# start of Passage given

# Identifying the sampling level of each housing characteristic

In this notebook, I am trying to put together a hierarchical graph visualization that shows the dependencies and when they will be sampled.

## Import Modules

In [1]:
import numpy as np
import pandas as pd
from IPython.display import display
import networkx as nx
from networkx.drawing.nx_pydot import graphviz_layout
from nxpd import draw

import matplotlib.pyplot as plt
%matplotlib inline

## Load Data

In [2]:
# Load
adj_df = pd.read_csv('../dependencyWheels/adjacency matrix.csv',index_col=0)

# Create Graph
G = nx.from_pandas_adjacency(adj_df,nx.DiGraph())
n_nodes = len(G.nodes)
n_edges = len(G.edges)
node_names = adj_df.columns.values
longest_path_len = nx.dag_longest_path_length(G)
edges_org = G.edges
print(nx.info(G))
print('Longest path length:\t %d' % longest_path_len)

# Reset index for convienience
adj_df.reset_index(inplace=True,drop=True)

Name: 
Type: DiGraph
Number of nodes: 83
Number of edges: 145
Average in degree:   1.7470
Average out degree:   1.7470
Longest path length:	 8


## Identify level of housing characteristics

In [3]:
# Initialize node level values
level = np.zeros_like(adj_df[adj_df.columns[0]])

# end of Passage given
# start of Material

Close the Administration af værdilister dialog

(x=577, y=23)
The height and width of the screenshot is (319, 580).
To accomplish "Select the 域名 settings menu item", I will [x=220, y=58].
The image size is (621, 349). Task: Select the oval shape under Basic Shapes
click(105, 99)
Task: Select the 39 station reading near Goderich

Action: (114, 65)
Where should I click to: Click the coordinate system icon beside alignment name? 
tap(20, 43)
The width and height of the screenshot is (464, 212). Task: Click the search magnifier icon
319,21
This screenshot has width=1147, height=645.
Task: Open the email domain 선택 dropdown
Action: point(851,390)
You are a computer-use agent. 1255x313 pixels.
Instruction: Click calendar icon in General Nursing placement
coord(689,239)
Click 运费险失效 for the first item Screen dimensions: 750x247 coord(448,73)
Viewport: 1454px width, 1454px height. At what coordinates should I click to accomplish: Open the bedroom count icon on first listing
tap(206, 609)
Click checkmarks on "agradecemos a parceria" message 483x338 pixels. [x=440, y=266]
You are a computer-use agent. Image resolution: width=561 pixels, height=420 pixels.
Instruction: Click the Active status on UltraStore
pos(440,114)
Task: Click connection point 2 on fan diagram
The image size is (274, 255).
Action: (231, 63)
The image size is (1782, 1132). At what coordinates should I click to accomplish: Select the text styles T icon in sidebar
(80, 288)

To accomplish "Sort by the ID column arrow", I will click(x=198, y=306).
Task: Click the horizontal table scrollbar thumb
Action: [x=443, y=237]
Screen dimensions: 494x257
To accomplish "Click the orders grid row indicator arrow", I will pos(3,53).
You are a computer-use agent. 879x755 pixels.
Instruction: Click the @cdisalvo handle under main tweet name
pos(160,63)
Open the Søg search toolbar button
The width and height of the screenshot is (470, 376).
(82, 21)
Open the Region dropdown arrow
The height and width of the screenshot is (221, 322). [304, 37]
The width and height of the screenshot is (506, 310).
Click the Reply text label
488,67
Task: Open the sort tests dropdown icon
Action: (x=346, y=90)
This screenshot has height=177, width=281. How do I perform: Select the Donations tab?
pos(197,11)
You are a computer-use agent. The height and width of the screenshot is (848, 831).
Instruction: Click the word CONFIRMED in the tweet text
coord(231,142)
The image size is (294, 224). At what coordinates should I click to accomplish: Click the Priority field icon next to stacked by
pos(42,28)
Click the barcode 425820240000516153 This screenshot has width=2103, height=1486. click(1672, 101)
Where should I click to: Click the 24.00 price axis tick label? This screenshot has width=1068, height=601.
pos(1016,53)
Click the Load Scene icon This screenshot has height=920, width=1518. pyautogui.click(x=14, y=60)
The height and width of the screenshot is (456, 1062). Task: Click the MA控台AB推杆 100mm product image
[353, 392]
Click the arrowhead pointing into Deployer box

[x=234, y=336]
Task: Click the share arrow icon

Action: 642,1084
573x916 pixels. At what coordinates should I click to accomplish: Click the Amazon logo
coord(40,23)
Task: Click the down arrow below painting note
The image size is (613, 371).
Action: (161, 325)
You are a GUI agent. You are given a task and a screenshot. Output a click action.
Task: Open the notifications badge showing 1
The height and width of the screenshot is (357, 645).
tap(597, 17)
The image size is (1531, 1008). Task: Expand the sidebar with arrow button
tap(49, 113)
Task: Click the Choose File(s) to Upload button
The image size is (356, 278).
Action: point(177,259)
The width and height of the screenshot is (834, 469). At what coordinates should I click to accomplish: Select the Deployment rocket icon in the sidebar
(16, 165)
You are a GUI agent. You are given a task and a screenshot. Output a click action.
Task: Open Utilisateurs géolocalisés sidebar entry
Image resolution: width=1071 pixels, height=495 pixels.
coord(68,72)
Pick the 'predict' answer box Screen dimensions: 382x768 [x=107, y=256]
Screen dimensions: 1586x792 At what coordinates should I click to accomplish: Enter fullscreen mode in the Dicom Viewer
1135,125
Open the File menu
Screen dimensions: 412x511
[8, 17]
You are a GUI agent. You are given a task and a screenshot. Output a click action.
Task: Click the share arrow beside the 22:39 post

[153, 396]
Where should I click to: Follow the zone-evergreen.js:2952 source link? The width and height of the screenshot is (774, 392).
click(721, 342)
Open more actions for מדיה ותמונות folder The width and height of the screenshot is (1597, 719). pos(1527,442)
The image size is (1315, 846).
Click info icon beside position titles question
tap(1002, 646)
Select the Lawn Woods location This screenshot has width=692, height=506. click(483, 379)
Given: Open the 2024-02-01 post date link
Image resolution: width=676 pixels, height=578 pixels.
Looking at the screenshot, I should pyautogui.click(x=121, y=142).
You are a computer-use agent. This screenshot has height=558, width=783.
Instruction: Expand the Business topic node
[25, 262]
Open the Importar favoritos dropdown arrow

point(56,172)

# end of Material

→ **Set exercise**
In the housing-characteristics notebook above, rewrite the paragraph beginning "In this notebook, I am trying" in fewer words, keeping its main facts.

→ **Answer to the exercise**
This notebook builds a hierarchical graph visualization showing the dependencies and when each will be sampled.